Format every entry below as a numbered list, omitting any blank lines.

*****

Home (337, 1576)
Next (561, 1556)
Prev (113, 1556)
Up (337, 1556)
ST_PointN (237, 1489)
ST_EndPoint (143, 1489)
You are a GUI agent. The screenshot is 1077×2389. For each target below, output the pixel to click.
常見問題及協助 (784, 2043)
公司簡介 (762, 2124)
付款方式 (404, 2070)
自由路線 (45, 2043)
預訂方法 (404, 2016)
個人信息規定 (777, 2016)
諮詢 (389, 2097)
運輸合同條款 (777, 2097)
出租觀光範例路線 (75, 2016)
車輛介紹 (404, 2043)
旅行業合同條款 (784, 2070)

*****

## Answer in full:
1. Home (337, 1576)
2. Next (561, 1556)
3. Prev (113, 1556)
4. Up (337, 1556)
5. ST_PointN (237, 1489)
6. ST_EndPoint (143, 1489)
7. You are a GUI agent. The screenshot is 1077×2389. For each target below, output the pixel to click.
8. 常見問題及協助 (784, 2043)
9. 公司簡介 (762, 2124)
10. 付款方式 (404, 2070)
11. 自由路線 (45, 2043)
12. 預訂方法 (404, 2016)
13. 個人信息規定 (777, 2016)
14. 諮詢 (389, 2097)
15. 運輸合同條款 (777, 2097)
16. 出租觀光範例路線 (75, 2016)
17. 車輛介紹 (404, 2043)
18. 旅行業合同條款 (784, 2070)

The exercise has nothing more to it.